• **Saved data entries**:
· · · · ·

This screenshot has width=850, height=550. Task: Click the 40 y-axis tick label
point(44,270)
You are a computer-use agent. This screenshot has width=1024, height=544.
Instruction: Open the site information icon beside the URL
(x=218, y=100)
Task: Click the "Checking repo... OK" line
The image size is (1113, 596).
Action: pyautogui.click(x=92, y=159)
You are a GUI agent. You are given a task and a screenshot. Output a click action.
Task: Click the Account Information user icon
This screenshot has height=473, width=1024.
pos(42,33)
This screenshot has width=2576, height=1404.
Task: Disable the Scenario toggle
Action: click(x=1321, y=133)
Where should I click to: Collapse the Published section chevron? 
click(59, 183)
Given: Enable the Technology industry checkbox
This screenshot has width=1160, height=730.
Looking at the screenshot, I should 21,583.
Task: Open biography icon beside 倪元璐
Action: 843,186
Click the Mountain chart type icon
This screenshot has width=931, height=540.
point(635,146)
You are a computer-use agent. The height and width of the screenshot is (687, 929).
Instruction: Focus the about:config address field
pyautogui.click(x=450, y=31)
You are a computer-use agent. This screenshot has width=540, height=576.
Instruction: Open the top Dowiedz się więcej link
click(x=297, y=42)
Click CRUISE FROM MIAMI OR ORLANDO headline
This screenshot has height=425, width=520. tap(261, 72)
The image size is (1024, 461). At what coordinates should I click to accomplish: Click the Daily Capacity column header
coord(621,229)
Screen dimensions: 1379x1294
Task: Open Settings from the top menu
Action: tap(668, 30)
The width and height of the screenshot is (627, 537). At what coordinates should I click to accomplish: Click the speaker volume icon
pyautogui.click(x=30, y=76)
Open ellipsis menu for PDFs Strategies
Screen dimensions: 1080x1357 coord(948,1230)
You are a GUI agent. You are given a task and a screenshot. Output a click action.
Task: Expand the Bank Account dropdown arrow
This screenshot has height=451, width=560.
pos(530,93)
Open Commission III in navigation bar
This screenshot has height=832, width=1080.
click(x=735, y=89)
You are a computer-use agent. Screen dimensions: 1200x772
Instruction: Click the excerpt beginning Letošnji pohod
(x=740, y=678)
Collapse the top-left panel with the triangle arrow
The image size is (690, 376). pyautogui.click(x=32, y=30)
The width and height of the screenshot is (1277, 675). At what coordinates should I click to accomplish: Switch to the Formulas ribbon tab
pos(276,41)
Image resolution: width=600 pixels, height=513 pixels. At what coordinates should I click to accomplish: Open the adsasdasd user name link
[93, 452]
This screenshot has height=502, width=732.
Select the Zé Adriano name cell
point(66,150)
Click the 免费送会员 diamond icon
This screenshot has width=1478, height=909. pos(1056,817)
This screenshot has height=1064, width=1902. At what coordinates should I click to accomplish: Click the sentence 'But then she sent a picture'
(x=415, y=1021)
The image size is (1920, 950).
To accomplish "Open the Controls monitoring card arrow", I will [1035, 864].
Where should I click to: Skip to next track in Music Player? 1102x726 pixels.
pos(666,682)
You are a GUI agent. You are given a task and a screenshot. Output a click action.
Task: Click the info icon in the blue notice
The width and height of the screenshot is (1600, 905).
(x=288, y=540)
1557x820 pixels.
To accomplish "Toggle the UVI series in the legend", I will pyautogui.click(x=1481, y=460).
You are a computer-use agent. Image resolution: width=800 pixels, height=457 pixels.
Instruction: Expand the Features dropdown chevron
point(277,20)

· · · · ·

• **TASK TO COMPLETE**: Pull out all lines in the data above that include "Account".

• **ANSWER SPACE**:
Task: Click the Account Information user icon
Task: Expand the Bank Account dropdown arrow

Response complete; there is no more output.